In realtà questo non accade, poiché il successo di Pirandello è appena iniziato. Superata la fase siciliana, Pirandello si concentra sull’analisi del tipico dramma borghese ottocentesco, per decostruirlo e criticarlo nelle sue strutture teatrali. Il suo obiettivo consiste nella creazione di un teatro umoristico e grottesco, che ha come scopo la vanificazione delle apparenze ed il riconoscimento della loro illusorietà, seppur riconosca la necessità dell’illusione per sopravvivere. Proprio questa consapevolezza sancisce il perenne contrasto tra la vita e la forma presente nell’ideologia dell’autore.

Il teatro pirandelliano, nel suo sviluppo, compie un processo di demistificazione del codice comportamentale borghese. Nel 1918, Pirandello scrive su «Il Messaggero» una recensione al dramma di Pier Maria Rosso di San Secondo, Marionette, che passione!, riconoscendo la straordinaria rappresentazione dei personaggi dell’opera, i quali sono dei comunissimi personaggi senza nome, che si muovono come a caso. Pirandello mostra un apprezzamento verso le avanguardie, dimostrando di aver recepito la potenzialità dell’interpretazione teatrale di un personaggio svuotato e prosciugato a causa della sua angoscia quotidiana. L’atto di nascita del teatro grottesco è segnato dalla messa in scena, tra il 1917 e il 1920, di alcuni drammi pirandelliani, quali Così è (se vi pare), Ma non è una cosa seria, La patente e Il giuoco delle parti. Il dissidio vita-forma si protrae e approfondisce in una serie di casi che alludono alla condizione di profonda solitudine dell’uomo borghese.

Dopo aver decostruito il dramma borghese, Pirandello decide di superare anche la realtà transitoria della dimensione presente, per dare vita alle sue creature artistiche. Egli diventa protagonista di una vera e propria rivoluzione scenica caratterizzata da una tecnica di rottura. Il teatro nel teatro pirandelliano rappresenta, per il XX secolo, una frattura con la tendenza naturalista ottocentesca, che prediligeva la quarta parete: sulla scia di Bertold Brecht che, con il suo teatro epico, favoriva il contatto tra attori e pubblico, poiché quest’ultimo era considerato il diretto fruitore dell’opera e, in quanto tale non doveva essere passivo, Pirandello elimina questo diaframma e rende la rappresentazione teatrale un evento performativo.

Il successo dell’autore e la fortuna della sua drammaturgia si diffondono per i teatri europei e americani, tanto è che, spinto dal figlio, da Orio Vergani e Massimiliano Bontempelli, Pirandello fonda, il 6 ottobre 1924, la compagnia del Teatro d’Arte di Roma. L’autore ne assume la direzione nel ’25 e prende in affitto il teatro di Palazzo Odescalchi, rimodernato grazie al finanziamento di Mussolini. La stagione teatrale viene inaugurata con l’atto unico La Sagra del Signore della Nave, scritto dallo stesso Pirandello per l’occasione, e dalla struttura adatta ad un esperimento metateatrale.

# # # # #

» **COMPITI DELL'ESERCIZIO**
1. Per favore, stabilisci se ciascuna affermazione concorda con il testo sul teatro di Pirandello, rispondendo sì o no e citando alla lettera le parole del testo che lo decidono. (a) Pirandello fondò la compagnia del Teatro d'Arte di Roma il 6 ottobre 1924. (b) La stagione teatrale fu inaugurata con Così è (se vi pare). (c) La recensione a Marionette, che passione! uscì su «Il Messaggero» nel 1918.
2. Prosegui il testo sul teatro di Pirandello a partire dall'ultima frase riportata.
I record provengono da una fonte diversa da quella del testo sul teatro di Pirandello.

» **RECORD FORNITI**
# # # # #

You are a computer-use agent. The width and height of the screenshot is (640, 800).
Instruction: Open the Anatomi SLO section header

# # # # #

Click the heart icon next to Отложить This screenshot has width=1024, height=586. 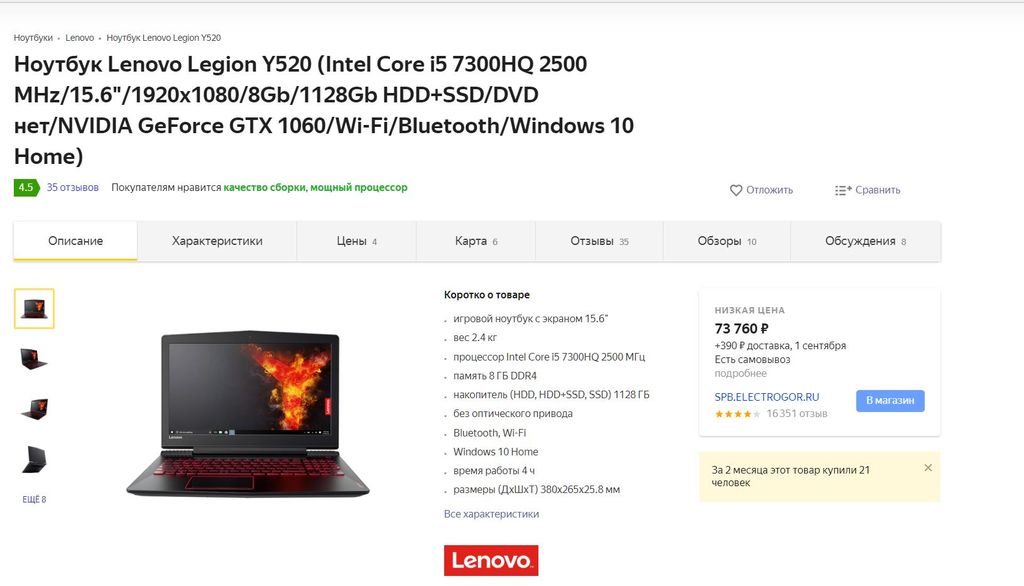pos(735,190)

# # # # #

» **SOLUZIONI DEI COMPITI**
1.
(a) Sì: "Pirandello fonda, il 6 ottobre 1924, la compagnia del Teatro d’Arte di Roma".
(b) No: "La stagione teatrale viene inaugurata con l’atto unico La Sagra del Signore della Nave".
(c) Sì: "Nel 1918, Pirandello scrive su «Il Messaggero» una recensione al dramma di Pier Maria Rosso di San Secondo, Marionette, che passione!".

2.
La novità registica di Pirandello, oltre che nell’arte scenica, risiede nella sua didattica della recitazione: egli voleva smantellare il ruolo italiano dell’attore-mattatore accostando i suoi nuovi attori a nuovi metodi di recitazione. Concorde con Nikolaj Evreinov, Pirandello afferma che il «teatro sia una espressione naturale della vita, prima d’essere una forma tradizionale della letteratura». [3]

[3] PIRANDELLO, Saggi, poesie e scritti vari, a cura di M. Lo Vecchio Musti, Milano, Mondadori, 1965, p. 1031.

Dopo le varie tournées all’estero, prima tappa a Londra, poi a Parigi e infine in Germania, Pirandello manifesta il proposito di creare un teatro stabile di stato, ma a causa delle difficoltà economiche deve rinunciare al suo progetto. La compagnia, da stabile, muta diventando di giro e, nel ’28, si chiude definitivamente l’esperienza del Teatro d’Arte.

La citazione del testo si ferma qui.